Cette frustration est voulue par le système : l’homme frustré doit se rabattre sur l’acte d’achat. A terme tout doit se payer, même l’ « amour ». Des hommes et femmes qui se rencontrent et baisent facilement comme dans les années 70 ça ne va pas : ils s’amusent, sont heureux et n’ont pas besoin de consommer ; quoi de plus simple que d’utiliser la superficialité de la pensée féministe et de manipuler les femmes pour faire cesser celà, les nouveaux outils de ’communication’ font le reste : isoler.
les femmes ne violent pas d’hommes parce-qu’elles n’en ont pas la possibilité physique (sur les enfants c’est autre chose). Si elles l’avaient je pense que certaines ne s’en priveraient pas.
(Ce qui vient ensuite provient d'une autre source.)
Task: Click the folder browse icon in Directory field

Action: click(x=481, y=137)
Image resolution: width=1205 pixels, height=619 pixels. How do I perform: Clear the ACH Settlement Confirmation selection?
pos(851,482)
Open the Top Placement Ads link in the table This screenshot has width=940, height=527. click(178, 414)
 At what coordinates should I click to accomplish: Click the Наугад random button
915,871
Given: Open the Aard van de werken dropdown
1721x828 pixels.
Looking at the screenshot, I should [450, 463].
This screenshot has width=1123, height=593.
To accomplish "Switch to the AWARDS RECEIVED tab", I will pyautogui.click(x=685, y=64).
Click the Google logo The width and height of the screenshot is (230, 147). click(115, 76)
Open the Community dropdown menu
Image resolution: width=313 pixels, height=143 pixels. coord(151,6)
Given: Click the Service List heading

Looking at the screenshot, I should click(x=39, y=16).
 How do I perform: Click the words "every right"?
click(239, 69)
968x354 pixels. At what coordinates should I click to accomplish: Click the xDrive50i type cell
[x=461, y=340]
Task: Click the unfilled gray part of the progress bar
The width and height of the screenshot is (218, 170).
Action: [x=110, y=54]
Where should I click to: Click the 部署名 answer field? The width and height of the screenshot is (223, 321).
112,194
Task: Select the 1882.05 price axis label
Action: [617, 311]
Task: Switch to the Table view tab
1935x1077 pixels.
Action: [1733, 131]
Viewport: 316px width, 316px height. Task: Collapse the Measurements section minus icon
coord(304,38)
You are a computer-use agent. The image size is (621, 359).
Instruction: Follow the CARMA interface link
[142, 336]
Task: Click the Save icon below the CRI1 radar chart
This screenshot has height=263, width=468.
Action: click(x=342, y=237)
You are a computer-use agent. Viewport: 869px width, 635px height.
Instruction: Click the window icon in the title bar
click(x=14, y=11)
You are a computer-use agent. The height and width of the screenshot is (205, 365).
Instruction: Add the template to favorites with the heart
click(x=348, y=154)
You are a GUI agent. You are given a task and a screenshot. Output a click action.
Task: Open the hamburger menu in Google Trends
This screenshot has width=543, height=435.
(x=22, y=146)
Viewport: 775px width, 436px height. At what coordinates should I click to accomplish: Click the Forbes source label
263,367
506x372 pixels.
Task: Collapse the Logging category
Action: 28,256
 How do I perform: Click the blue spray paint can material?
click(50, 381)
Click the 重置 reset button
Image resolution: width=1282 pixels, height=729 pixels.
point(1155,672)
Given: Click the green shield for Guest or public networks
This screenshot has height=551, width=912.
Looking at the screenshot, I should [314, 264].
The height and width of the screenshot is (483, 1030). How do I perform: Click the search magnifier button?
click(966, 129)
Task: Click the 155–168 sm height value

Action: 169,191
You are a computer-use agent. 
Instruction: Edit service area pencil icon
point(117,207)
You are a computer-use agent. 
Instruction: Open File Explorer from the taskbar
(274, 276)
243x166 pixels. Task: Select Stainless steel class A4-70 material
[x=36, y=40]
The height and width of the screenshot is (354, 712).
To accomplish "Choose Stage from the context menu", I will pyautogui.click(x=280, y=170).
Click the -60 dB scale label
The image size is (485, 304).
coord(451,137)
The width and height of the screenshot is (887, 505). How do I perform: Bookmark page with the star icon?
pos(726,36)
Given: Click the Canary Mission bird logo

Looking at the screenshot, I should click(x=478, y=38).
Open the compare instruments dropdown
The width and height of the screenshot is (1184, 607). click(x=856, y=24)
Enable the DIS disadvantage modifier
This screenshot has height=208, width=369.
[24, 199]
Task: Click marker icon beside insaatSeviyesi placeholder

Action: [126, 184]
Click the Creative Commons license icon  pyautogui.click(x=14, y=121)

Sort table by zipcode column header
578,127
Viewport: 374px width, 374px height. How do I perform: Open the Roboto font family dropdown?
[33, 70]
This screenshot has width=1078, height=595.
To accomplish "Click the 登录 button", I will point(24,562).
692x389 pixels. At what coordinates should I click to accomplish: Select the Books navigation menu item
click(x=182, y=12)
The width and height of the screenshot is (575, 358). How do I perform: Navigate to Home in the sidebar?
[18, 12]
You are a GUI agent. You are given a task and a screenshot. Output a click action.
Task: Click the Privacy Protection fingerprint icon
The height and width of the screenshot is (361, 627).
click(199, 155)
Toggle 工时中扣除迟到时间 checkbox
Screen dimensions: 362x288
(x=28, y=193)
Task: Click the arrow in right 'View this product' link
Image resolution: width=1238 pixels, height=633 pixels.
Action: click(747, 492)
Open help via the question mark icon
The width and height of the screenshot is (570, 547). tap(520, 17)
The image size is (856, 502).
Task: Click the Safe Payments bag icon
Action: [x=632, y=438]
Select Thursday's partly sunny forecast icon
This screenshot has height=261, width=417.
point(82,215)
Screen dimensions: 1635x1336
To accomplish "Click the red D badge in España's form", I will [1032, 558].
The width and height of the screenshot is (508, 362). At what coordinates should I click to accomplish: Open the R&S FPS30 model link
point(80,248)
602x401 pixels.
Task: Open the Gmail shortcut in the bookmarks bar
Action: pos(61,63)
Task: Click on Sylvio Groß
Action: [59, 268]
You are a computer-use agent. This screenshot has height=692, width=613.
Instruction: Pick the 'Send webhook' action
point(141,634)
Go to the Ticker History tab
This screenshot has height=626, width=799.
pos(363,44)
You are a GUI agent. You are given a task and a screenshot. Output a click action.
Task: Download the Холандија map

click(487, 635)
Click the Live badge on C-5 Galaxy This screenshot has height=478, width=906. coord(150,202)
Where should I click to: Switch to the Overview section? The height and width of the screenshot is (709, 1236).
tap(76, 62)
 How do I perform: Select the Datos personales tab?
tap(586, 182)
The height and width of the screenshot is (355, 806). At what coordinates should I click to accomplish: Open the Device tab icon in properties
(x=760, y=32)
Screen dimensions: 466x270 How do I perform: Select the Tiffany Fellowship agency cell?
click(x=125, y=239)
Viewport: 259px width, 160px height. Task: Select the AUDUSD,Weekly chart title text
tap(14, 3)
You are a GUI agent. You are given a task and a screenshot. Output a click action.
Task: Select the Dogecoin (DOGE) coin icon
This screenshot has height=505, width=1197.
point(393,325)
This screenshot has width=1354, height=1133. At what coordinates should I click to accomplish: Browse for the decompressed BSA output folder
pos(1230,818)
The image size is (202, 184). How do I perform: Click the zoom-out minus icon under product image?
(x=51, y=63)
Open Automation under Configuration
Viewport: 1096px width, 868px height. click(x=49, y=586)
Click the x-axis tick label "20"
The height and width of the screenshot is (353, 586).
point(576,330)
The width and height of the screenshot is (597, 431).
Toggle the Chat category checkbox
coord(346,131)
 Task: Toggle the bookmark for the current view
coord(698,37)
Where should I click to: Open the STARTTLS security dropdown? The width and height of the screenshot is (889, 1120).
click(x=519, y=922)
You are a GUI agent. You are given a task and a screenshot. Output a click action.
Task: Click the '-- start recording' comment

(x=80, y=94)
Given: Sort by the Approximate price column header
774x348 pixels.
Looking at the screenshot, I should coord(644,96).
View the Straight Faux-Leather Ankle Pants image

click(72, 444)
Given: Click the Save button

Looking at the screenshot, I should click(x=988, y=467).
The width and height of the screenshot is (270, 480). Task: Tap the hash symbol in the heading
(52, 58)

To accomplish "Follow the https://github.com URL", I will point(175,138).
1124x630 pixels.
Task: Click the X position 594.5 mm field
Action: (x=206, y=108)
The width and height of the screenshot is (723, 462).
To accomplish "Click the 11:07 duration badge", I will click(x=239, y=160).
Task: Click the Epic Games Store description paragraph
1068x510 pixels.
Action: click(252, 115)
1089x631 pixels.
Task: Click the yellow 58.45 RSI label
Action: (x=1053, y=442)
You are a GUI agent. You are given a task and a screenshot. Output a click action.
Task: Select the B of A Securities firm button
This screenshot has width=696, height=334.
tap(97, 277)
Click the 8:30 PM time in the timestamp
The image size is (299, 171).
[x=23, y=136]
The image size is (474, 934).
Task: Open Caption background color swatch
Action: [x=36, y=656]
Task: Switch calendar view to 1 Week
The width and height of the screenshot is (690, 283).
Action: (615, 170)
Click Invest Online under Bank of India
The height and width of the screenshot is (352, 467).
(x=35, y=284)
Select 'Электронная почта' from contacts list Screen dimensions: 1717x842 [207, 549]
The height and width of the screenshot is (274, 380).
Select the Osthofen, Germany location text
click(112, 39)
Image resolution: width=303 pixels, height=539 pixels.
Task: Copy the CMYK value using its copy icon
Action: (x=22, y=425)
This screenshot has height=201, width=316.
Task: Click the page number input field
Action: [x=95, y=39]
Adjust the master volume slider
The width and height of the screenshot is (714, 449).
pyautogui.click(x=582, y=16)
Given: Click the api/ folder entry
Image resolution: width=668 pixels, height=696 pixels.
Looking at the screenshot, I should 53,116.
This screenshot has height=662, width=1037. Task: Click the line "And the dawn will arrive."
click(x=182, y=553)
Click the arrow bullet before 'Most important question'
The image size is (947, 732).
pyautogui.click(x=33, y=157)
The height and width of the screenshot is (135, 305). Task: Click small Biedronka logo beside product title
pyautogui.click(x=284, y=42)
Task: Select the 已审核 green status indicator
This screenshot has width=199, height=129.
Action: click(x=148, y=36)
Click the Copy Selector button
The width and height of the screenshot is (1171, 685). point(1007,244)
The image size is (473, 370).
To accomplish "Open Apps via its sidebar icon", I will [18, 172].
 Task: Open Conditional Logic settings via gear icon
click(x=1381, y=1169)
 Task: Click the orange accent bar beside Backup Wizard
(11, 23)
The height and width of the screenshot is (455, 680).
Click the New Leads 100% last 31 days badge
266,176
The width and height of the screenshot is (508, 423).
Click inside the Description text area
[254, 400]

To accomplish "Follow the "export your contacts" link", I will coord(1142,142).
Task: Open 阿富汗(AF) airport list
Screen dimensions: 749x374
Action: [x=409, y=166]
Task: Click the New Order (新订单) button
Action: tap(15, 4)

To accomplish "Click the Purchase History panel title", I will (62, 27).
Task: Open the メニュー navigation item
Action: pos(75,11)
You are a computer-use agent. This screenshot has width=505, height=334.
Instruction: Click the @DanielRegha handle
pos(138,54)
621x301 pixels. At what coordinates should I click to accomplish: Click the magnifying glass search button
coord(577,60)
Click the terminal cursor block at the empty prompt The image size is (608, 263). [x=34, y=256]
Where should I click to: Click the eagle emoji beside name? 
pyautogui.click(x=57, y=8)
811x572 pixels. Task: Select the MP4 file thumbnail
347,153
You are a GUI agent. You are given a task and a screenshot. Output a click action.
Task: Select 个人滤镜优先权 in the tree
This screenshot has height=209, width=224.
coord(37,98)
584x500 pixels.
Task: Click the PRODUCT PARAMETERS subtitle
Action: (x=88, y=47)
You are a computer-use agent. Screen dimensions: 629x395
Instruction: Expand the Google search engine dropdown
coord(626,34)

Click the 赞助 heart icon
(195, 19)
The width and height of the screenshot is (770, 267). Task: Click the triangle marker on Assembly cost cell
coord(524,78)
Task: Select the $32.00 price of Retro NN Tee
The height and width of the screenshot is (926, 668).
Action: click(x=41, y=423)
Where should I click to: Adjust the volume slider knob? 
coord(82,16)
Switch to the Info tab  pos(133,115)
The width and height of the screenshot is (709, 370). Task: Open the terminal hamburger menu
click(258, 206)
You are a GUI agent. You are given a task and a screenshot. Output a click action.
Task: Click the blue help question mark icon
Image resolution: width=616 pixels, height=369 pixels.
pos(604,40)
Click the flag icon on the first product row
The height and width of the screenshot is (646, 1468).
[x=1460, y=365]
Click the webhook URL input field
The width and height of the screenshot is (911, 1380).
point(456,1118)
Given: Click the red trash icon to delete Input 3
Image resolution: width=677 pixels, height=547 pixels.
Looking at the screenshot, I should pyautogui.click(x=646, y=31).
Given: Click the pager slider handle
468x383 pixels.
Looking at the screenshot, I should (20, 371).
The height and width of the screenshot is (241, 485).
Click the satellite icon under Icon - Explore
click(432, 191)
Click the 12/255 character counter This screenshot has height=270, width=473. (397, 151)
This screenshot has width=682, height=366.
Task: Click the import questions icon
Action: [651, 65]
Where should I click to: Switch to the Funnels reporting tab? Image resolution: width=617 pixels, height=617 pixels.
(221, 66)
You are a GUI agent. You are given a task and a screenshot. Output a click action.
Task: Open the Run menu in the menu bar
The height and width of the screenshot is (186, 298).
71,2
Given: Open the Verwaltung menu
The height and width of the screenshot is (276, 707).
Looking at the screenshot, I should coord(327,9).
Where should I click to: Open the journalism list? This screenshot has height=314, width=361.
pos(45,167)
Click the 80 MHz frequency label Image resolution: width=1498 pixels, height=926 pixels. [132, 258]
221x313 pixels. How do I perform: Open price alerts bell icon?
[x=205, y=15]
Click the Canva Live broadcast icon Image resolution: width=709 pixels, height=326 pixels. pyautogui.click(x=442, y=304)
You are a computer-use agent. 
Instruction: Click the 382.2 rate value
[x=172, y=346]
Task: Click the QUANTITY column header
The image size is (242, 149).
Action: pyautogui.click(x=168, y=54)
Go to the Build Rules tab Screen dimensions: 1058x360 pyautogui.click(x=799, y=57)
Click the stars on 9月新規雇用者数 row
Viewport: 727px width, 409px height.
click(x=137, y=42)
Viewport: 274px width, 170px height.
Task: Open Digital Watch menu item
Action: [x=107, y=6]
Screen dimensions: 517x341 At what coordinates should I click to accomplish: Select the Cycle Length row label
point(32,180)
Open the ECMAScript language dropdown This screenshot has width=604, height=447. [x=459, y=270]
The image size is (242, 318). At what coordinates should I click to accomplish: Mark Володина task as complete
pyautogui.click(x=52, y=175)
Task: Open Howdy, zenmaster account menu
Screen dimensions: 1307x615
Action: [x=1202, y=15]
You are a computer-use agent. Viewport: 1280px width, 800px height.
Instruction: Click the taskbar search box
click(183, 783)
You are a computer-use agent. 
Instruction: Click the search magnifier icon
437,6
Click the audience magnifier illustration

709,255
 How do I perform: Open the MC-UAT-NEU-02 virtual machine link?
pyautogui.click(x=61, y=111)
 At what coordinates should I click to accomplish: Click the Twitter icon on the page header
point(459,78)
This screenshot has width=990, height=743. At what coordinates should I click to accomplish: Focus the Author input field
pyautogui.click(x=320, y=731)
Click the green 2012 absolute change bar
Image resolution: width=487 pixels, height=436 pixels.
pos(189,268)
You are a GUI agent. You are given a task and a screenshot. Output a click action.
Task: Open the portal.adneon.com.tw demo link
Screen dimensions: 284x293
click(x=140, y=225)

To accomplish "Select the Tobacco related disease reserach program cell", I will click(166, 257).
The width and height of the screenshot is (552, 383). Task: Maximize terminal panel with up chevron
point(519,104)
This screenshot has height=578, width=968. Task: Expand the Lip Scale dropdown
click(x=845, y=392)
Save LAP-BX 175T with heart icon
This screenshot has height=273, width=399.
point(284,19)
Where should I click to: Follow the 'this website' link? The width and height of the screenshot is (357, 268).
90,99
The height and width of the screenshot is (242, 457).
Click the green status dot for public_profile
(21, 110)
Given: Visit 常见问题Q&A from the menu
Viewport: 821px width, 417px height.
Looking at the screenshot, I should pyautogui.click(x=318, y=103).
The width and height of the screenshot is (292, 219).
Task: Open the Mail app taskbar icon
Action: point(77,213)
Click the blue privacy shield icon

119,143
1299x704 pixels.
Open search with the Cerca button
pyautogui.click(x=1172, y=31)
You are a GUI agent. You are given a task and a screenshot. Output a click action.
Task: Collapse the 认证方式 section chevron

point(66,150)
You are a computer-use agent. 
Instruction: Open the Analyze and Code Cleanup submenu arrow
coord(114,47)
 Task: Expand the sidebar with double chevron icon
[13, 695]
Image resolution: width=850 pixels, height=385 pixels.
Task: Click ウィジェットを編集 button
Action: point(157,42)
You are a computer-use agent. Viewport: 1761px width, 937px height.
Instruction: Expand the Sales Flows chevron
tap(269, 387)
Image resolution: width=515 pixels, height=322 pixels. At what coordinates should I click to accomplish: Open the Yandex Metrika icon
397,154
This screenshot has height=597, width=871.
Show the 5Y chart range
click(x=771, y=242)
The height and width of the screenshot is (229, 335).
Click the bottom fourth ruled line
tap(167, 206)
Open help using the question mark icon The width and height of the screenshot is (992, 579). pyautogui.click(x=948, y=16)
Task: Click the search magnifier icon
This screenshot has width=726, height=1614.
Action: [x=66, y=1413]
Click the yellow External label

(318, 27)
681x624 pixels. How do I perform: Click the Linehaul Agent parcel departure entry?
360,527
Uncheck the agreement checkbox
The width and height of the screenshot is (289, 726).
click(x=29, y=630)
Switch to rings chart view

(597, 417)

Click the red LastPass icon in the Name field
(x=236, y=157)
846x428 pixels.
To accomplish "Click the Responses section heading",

Rapport 2001 du SNATEM sur les maltraitances aux enfants (Service National
d’Accueil Téléphonique pour l’Enfance Maltraitée - le n° Tél.
« 119 »)
Les auteurs des mauvais traitements les plus
fréquemment cités sont les mères (48,1%). Les pères arrivent en
seconde position avec un pourcentage nettement inférieur (27,4%).
Je pense que ces modèles d’éducation n’ont cour que dans l’enfance mais sont rapidement remplacés par ceux que le système souhaite imposer : de nos jours c’est
la télévision qui fait l’éducation, en particuliers les
séries et films américains : les femmes reçoivent comme modèles des femmes d’affaires prédatrices qui vivent et agissent comme des hommes ; ces derniers sont souvent représentés comme soumis aux désirs ( de consommation marchande) des femmes.
Ça parait logique que ce modèle soit mis en avant car les hommes sont de moins bons consommateurs que les femmes.